→ **Task to complete**: Would you repeat the listing below exactly, with no pictures in it?
Content starts
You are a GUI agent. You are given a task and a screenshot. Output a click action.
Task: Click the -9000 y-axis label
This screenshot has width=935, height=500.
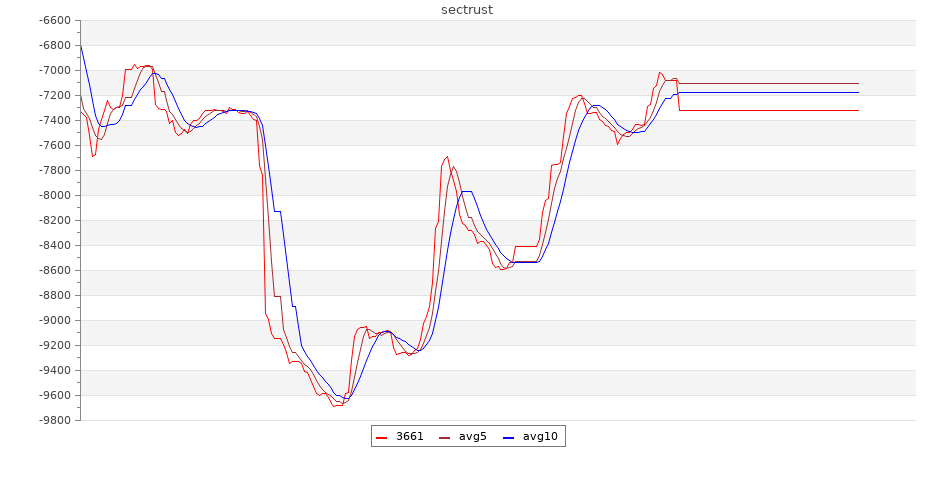[x=52, y=320]
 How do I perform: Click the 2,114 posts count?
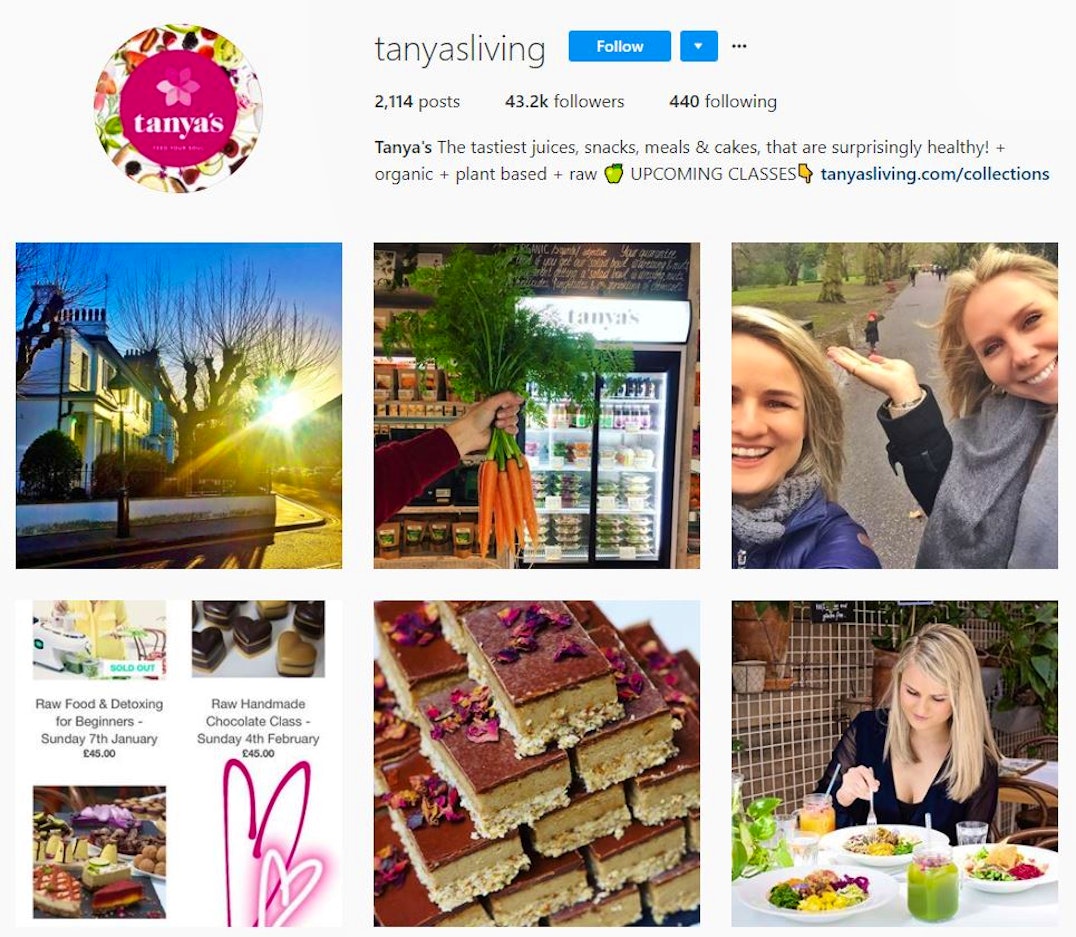click(x=417, y=102)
Content ends
→ **Answer space**:
You are a GUI agent. You are given a task and a screenshot. Output a click action.
Task: Click the -9000 y-axis label
This screenshot has width=935, height=500.
[x=52, y=320]
 How do I perform: Click the 2,114 posts count?
click(x=417, y=102)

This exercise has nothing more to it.